Un ministre averti en vaut deux ! Celui de l’Agriculture, auparavant dévoué au Logement, a été prévenu dès sa première audition par la commission des affaires économiques de l’Assemblée nationale, le 29 juillet 2020 : « Si le logement a souvent donné lieu à des débats passionnants et passionnés, je vous rassure : l’agriculture est clairement LE sujet qui mobilise la quasi-totalité de nos commissaires ! » L’auteur de cet avertissement, qui n’est autre que le président de cette commission, Roland Lescure, a enchaîné : « Les chantiers qui vous attendent dans les prochains mois sont particulièrement lourds et complexes. » Et la première audition de Julien Denormandie a commencé.

Sur le prix, on travaillera « beaucoup, beaucoup, beaucoup »

Dans les grandes orientations de sa politique, c’est « la souveraineté alimentaire, et donc agricole » qui se place en tête. Elle passe par un « plan de souveraineté en protéines », mais aussi par un « juste prix » payé aux agriculteurs. À ce sujet, il salue le « changement de paradigme » opéré par les États-généraux de l’alimentation. Et sur la mise en œuvre de la loi Egalim, il assure au député qu’ils pourront compter sur lui « pour mettre beaucoup, beaucoup, beaucoup d’énergie sur cette question-là ». Il le répétera au cours lors de la séance de questions : « La dynamique est là », même si les résultats n’y sont « pas encore », et promet de nouveau : « On y travaillera énormément, on y passera les nuits qu’il faut. »

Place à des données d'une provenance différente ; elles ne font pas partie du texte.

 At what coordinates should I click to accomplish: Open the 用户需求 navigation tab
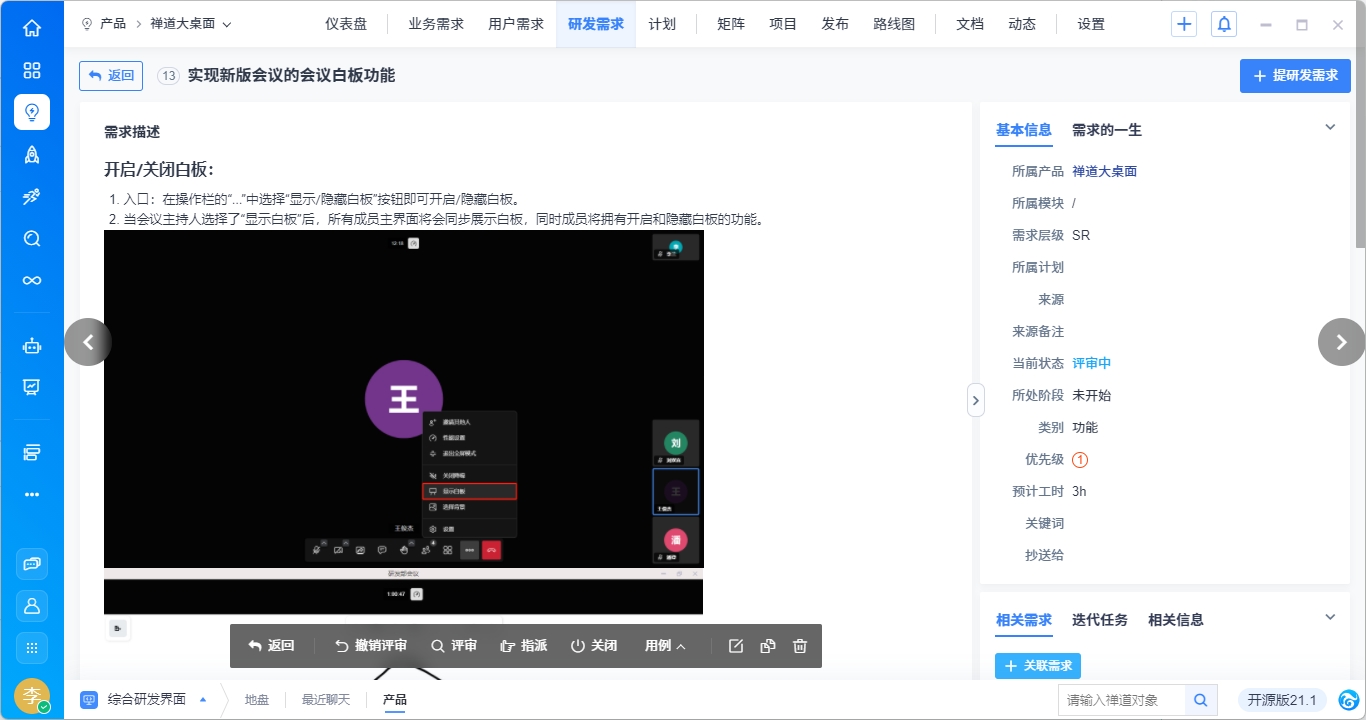tap(516, 24)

Les circuits courts, « et en même temps » les exportations

Selon un vocabulaire très macronien, Julien Denormandie a martelé sa volonté de soutenir les circuits courts et « en même temps » les exportations. « Les deux doivent être poussés en même temps, c’est tout à fait possible de le faire », a-t-il insisté. Le ministre a enfin exprimé sa volonté d’accompagner l’agriculture française pour « l’asseoir dans le cercle européen et international » tout en poursuivant sa transition agroécologique, qui « a déjà démarré ». Pour finir, il a évoqué l’enjeu de la transmission et du renouvellement des générations, qu’il a lié à la question foncière.

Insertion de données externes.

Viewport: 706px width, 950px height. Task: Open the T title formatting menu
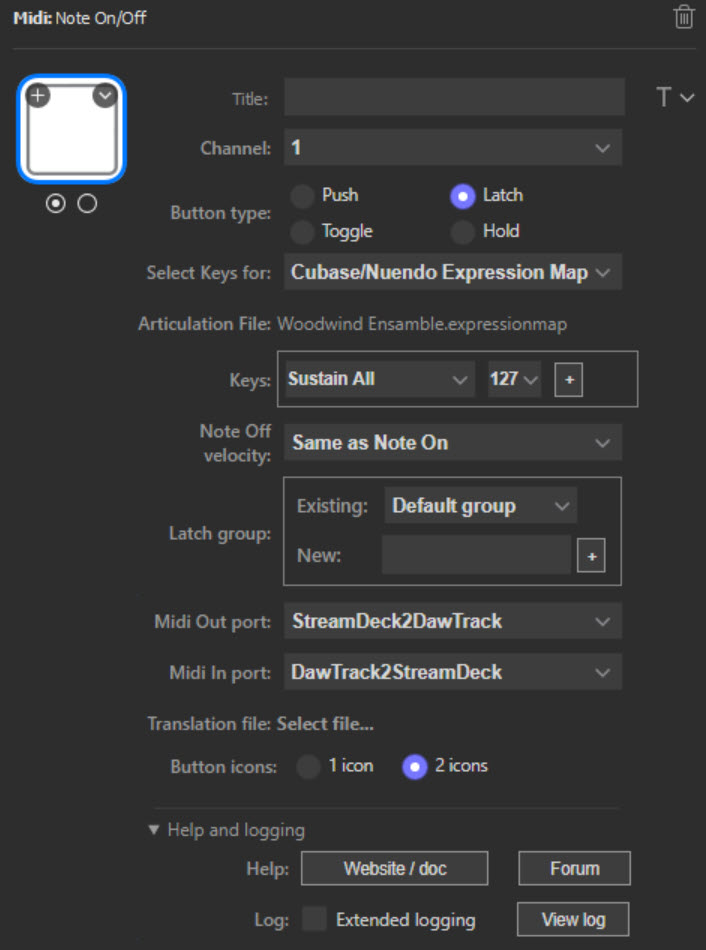[673, 98]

Pour l’accès au sol et à l’eau, mobiliser tous les outils

Les députés n’ont pas manqué de l’interpeller sur ce dernier sujet. Tout en reconnaissant les multiples enjeux recouverts par cette question — stockage de carbone, friches, artificialisation, concentration des terres, etc. —, le ministre a prévenu : le changement de la politique foncière ne se fera pas du jour au lendemain, mais il s’est dit « prêt à avancer par voie législative [et] par voie réglementaire ».

 

Sur l’adaptation au changement climatique, le ministre veut avancer, là aussi par les différentes voies possibles, pour permettre aux exploitations de sécuriser leur irrigation. Mais aussi pour « accompagner les agriculteurs » vers des systèmes assuranciels, notamment sur les prairies.

Sur le budget Pac, « on partait de loin, vraiment très loin »

Interrogé sur la Pac, il a d’abord insisté sur le « très bon accord » obtenu sur le budget, grâce à l’engagement de la France. Un très bon accord parce qu’« on partait de loin, de vraiment très loin », et qu’on finit avec une hausse de 6 milliards d’euros courants par rapport au budget de la période actuelle. Reconnaissant que cette hausse ne prend pas en compte l’inflation, le ministre justifie ses chiffres : « Ce que perçoit l‘agriculteur, c’est le courant [par opposition aux euros “constants”, qui prennent en compte une hypothèse d’inflation] ». Et en euros courants, « on part d’une proposition de budget extrêmement dégradé [dans la proposition de Bruxelles de mai 2018] pour arriver à un budget en hausse… Vous imaginez le poids politique qu’il a fallu à la France, dans une négociation où tous les pays avancent avec leurs lignes rouges. Et on a obtenu ce qu’on voulait obtenir. »

La répartition des aides changera « par étapes » ou pas du tout

Sur la répartition des aides, qui pose en filigrane celle d’une redistribution ciblée sur les actifs, le ministre se montre ouvert mais prudent. Sur ce débat vieux de 25 ans, il n’a pas changé de position depuis les débuts, explique-t-il. « L’activité de l’agriculteur, de l’éleveur doit aussi être reconnue par l’apport qu’il fait dans l’aménagement du territoire, j’en suis convaincu. » Mais cette « vision politique » se confronte aux conséquences économiques pour les exploitations, et Julien Denormandie admet n’être « pas sûr qu’[une répartition des aides à l’actif] ne fasse que des gagnants ». Autre problème : tout le monde n’a « pas la même définition au niveau européen de ce qu’est un actif ». Conclusion : si cela se fait un jour, « il faut de toutes manières faire par étapes ».